For then he leaps up to catch the musk, which is the blessing of God upon his prayer...'_

'The Cat 'Sailor'' from Mussorgsky's song cycle _The Nursery_.

Henze's opera _The English Cat_ after a story by Balzac. All the characters in the opera are anthropomorphic cats apart from Louise, an anthropomorphic mouse.

Rawsthorne's _Practical Cats_, after T.S. Eliot just like the later work by the dreaded Lloyd-Webber.


----------



## Faustian (Feb 8, 2015)

Becca said:


> And then there is the famous Nora The Piano Cat for whom a concerto was written by Mindaugas Piecaitis - _CATcerto_. Here is a link to a performance of the work by Nora and the Klaipeda Chamber Orchestra of Lithuania.


God help me, I actually kind of like it.


----------



## Woodduck (Mar 17, 2014)

Faustian said:


> God help me, I actually kind of like it.


Me too.

But will you like it when Mitsuko Uchida programs it?


----------



## Guest (Dec 13, 2015)

I think Biber's Sonata Representativa has a cat in it.


----------



## Becca (Feb 5, 2015)

Woodduck said:


> Me too.
> 
> But will you like it when Mitsuko Uchida programs it?


Ahh but can Uchida do that head-roll on the keys with quite the same insouciance?


----------



## Herondale (May 9, 2013)

Composer and author E.T.A. Hoffmann went so far as to have his beloved tomcat Murr _Lebensansichten des Kater Murr_ ISNB 3-15-000153-6 (The Life and opinions of the Tomcat Murr ISBN 0-14-044631-1) write its own biography, where Hoffmann himself (by «mistake») also appears, as the composer Kreisler.


----------



## elgar's ghost (Aug 8, 2010)

I think Stravinsky set _'The Owl & The Pussycat'_ to music.


----------



## Mahlerian (Nov 27, 2012)

elgars ghost said:


> I think Stravinsky set _'The Owl & The Pussycat'_ to music.

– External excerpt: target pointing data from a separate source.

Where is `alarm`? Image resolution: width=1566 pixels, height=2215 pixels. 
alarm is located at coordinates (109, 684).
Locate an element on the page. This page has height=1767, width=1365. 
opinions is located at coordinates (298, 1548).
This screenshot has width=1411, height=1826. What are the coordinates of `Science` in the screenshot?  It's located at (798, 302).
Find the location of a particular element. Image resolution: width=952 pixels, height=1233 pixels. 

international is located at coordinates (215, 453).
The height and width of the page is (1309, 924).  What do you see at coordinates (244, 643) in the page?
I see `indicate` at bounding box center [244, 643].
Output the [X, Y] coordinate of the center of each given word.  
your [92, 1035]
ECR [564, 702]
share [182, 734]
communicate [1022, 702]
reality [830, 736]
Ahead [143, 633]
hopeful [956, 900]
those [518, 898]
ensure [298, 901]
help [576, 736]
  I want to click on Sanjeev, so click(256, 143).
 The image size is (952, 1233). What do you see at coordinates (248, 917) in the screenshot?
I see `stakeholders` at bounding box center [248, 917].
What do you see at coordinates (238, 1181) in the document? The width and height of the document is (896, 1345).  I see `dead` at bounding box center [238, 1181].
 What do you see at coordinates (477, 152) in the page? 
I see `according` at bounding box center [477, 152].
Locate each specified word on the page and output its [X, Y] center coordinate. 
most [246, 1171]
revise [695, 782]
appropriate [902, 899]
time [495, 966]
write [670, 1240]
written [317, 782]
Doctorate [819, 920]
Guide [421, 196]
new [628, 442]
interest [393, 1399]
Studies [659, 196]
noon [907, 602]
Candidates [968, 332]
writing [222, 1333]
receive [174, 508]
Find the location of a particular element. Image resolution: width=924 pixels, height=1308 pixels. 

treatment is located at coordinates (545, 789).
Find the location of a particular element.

He did indeed. It was his last completed work.


----------



## ribonucleic (Aug 20, 2014)

Woodduck said:


> Me too.
> 
> But will you like it when Mitsuko Uchida programs it?


Ms. Uchida could program 90 minutes of herself sitting down on various registers of the keyboard and I would go.


----------



## Woodduck (Mar 17, 2014)

ribonucleic said:


> Ms. Uchida could program 90 minutes of herself sitting down on various registers of the keyboard and I would go.


Am I sensing that you'd like to sit on the keyboard with her?


----------



## Pugg (Aug 8, 2014)

Woodduck said:


> Am I sensing that you'd like to sit on the keyboard with her?


I like your sense of humour :cheers:


----------



## helenora (Sep 13, 2015)

Becca said:


> And then there is the famous Nora The Piano Cat for whom a concerto was written by Mindaugas Piecaitis - _CATcerto_. Here is a link to a performance of the work by Nora and the Klaipeda Chamber Orchestra of Lithuania.


wonderful performance! Bravi interpreters!


----------



## manyene (Feb 7, 2015)

Sounds 'purrfect' to me.


----------



## ribonucleic (Aug 20, 2014)

Woodduck said:


> Am I sensing that you'd like to sit on the keyboard with her?


We could perform Mozart K.237a - Sonata for Piano Four Buttocks.


----------



## Woodduck (Mar 17, 2014)

ribonucleic said:


> We could perform Mozart K.237a - Sonata for Piano Four Buttocks.


Playing all the notes at once. How efficient. Depending on the size of the buttocks, of course.


----------



## beetzart (Dec 30, 2009)

The theme for D.Scarlatti's piano sonata/fugue K.30 is supposedly based on the notes his cat pressed while dashing along the keyboard. So legend has it.